I imagine Gruber is content to take the blame because he’s already been paid handsomely, and it ensures that Obama will protect him (as if Holder would prosecute anyone who broke the law for Obama). We’ve seen this played out too many time during the Obama administration: whistleblowers & leakers that hurt Obama are punished, people who keep quiet and protect Obama are safe, and in some cases, promoted.
After watching the House committee savage Gruber, I asked myself, “Why are they doing this to him? This man could actually be our best witness against Obamacare.” My approach would have been to thank him for his candor in describing the clever methods they used to sell this (turkey of a) law. By praising him for his candor, they might actually have gotten him to become a witness for the prosecution.
That has been my attitude about Gruber from day one. Give thanks that he was willing (due to his hubris, but that’s another issue) to speak openly about what we kept unsuccessfully telling people about the law. He has made our case against the law far better than we ever could have. Instead of browbeating him, butter him up and ask him to tell us more. Praise him for his many visits to the White House and for being a close advisor to the President. Stroke his ego and see where it takes you. Well, it’s worth thinking about.
Sorry Folks but it is all a Kabuki Dance.
In the end, many of those Republiks that asked tough questions will vote to have a continuing resolution for the next year. That act will continue Obamacare. So tell me, are these principled legislators aka Give me Liberty or give me Death or simply playing to the crowd? I have to vote with the latter 🙁
Here is a link that I found interesting. Gruber co-wrote a paper back in 1997 that talked about how it was good that the country had abortion since it saved 1.8 billion/ yr. At least he is consistent with getting rid of those he thinks are inferior. 🙁
“Once again, Gruber has done what no other Democrat is capable of doing: he’s revealed the truth about how the Democrat party really views Americans. You are not worthy to be born if you might be poor and you are too stupid to know what’s good for you.”
http://www.redstate.com/2014/12/09/gruber-abortion-statement-drops-bomb/
Congress gets Gruber to testify in hearings, and the next day it comes out the GOP leadership wants to pass a bill that funds Obamacare. The GOP leadership is not stupid. They are progressive Grubers just like the dems. Anyone who thinks they are not is just kidding themselves.
Neo: There’s another much more subtle lie inherent in the administration’s claims, which is the assumption that if an effect follows an event, the effect is caused by that event.
ah. but only if such an event is good for the cause..
so in the case where that is true, and its a bad outcome, they have nothing to do with it.

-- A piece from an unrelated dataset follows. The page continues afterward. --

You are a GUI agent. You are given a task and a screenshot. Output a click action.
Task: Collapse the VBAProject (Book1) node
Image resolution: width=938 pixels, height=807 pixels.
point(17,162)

in the case where that is false, and its a bad outcome, they have nothing to do with it
in the case where its true, and its a good for the cause outcome, they go nutters crowing about it
in the case where its false, and its good for the cause, they work their arses off attempting to make it so
so feminists take credit for social changes that were not theirs… (women moving into industry on their own due to need)… and deny social changes that are theirs (birth rate below replacement, mgtow abandonment of relationships, etc)
I second the nomination of Trey Gowdy. If the House elects Boner again, they’ll need more than Viagra to get the voters up for 2016.